When Michal told me before the program for the eighth-graders of the elementary school that we were in a local “famous” housing estate, where perhaps no one really wants to live, and that this was illustrated by the local school (where only a few teachers really want to teach), I expected problems and an uneasy course of the agreed programs.

Michal tells personal stories to children. Facts are important, but sharing personal experiences is priceless.
During them, however, it happened to me that I completely forgot about the introductory warnings and only remembered them long after the program. The truth is that it was necessary to set clear rules at the beginning of each program and then be purposeful about following them.
Michal then opened the topic “Sex, feelings and relationships” with the teens, mostly in stories. Many otherwise troubled students just listened thoughtfully and occasionally answered something or asked a question.
Two girls interested me. At first, they seemed like “adolescent cries for attention”, who were totally uninterested in anything. Suddenly they were peering in surprise at their classmates. The boys don’t give the teachers a break in regular classes, but now they listen breathlessly to the HY Worker’s stories and personal experiences.

One rule is that only one person speaks at a time. Silence can be achieved by the raised fist rule, that is, whoever raises his fist does not even beep.

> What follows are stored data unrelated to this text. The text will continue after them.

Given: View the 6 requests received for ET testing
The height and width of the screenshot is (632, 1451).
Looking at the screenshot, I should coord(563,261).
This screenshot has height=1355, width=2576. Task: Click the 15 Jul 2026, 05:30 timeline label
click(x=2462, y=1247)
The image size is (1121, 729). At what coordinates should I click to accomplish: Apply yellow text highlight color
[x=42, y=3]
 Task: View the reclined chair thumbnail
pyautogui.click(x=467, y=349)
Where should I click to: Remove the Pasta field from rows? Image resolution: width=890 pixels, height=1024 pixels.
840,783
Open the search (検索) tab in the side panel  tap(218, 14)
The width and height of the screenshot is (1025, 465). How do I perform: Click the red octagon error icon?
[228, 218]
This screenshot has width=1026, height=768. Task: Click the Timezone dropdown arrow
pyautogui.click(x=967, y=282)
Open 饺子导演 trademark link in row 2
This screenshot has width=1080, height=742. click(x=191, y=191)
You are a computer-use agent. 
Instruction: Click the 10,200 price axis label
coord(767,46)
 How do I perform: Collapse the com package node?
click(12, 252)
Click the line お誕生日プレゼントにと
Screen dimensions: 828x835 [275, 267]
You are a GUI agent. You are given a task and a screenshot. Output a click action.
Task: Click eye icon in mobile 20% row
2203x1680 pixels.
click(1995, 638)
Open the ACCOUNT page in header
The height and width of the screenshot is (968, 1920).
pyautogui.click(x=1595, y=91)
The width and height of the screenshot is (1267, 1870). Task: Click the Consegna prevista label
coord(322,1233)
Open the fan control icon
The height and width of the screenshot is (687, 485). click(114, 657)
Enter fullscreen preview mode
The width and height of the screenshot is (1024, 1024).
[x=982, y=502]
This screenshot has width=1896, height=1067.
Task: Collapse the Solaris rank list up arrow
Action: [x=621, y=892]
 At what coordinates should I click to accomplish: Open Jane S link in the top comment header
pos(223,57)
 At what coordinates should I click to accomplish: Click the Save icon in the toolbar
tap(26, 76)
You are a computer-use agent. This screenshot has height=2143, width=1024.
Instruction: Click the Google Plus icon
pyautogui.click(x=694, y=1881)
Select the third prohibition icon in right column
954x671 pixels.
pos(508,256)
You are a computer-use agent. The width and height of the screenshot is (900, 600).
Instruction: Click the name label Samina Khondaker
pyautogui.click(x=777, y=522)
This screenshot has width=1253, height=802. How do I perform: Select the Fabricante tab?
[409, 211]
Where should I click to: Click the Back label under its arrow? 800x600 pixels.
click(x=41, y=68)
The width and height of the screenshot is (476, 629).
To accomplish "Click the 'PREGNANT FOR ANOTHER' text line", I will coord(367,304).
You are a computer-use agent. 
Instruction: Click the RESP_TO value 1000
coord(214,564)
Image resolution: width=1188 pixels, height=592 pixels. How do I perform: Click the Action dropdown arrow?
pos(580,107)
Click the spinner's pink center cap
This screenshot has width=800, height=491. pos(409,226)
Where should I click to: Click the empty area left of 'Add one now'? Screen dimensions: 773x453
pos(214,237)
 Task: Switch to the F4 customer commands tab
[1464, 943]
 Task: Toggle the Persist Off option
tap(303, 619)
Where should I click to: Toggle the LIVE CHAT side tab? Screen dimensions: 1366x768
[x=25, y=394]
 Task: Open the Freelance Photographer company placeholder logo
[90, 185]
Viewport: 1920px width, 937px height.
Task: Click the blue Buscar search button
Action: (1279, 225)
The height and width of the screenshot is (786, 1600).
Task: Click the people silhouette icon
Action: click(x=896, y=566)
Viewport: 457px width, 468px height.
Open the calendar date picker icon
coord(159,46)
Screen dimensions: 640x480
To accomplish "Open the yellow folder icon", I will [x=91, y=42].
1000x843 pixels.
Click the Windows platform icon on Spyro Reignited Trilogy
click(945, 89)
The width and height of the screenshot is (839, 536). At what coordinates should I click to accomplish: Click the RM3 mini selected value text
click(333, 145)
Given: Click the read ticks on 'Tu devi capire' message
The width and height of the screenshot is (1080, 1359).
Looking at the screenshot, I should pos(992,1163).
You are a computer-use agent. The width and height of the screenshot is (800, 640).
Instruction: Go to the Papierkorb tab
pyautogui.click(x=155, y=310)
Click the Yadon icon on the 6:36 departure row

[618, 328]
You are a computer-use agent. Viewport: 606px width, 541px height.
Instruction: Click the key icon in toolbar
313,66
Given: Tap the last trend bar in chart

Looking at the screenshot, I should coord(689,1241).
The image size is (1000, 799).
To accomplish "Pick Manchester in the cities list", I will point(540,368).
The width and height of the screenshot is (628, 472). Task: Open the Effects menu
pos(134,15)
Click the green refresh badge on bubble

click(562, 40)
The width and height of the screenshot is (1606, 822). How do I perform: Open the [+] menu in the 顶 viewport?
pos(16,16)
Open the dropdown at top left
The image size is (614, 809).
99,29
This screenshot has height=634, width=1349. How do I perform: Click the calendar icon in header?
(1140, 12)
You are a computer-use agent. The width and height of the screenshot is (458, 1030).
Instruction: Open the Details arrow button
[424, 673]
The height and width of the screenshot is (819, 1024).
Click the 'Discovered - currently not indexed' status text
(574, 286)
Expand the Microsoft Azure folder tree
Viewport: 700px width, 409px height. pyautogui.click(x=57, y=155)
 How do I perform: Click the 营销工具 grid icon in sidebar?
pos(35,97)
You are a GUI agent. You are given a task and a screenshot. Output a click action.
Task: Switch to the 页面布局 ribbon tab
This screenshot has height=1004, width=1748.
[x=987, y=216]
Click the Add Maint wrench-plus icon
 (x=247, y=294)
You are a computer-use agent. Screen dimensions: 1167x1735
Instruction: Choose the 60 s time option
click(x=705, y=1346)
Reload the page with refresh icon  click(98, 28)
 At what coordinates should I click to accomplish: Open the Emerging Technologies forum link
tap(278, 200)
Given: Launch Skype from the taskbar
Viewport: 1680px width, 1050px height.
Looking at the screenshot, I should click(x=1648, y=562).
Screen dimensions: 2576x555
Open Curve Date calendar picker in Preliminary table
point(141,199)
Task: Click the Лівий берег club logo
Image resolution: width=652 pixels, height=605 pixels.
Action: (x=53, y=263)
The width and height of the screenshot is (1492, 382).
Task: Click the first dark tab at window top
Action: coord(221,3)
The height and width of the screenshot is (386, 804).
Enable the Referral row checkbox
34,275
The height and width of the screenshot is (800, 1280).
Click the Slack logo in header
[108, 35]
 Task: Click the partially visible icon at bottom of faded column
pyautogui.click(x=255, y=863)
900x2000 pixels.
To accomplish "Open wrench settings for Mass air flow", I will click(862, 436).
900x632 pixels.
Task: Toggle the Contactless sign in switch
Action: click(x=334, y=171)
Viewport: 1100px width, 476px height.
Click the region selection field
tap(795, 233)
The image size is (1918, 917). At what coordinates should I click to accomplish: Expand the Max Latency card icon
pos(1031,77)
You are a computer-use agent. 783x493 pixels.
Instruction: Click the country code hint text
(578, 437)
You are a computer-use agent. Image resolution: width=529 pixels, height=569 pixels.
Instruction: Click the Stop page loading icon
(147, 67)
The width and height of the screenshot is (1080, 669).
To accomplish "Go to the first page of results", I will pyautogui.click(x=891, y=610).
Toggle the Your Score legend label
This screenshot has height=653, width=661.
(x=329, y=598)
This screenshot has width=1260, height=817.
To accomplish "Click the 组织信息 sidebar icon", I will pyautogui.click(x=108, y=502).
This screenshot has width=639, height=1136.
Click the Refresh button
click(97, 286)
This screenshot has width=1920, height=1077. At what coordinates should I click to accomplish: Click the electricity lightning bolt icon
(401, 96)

In short, there was a palpable sense that the key to getting the attention of troubled teens is to set up clear rules of engagement and to approach youth in a way that makes them feel accepted.
I can vividly imagine that the pupils of the local school do not often experience this feeling either at home or at school.
If a HW Worker then comes in and lets them experience their own worth and importance, it can’t make up for all the trauma and deprivation, but it will at least give them hope. And they may begin to ask: “Who is this person?” “Can we come to the club and meet him again?” “Will we feel as good and comfortable there?”
How many of them then manage to come to some fundamental life change, is up to them.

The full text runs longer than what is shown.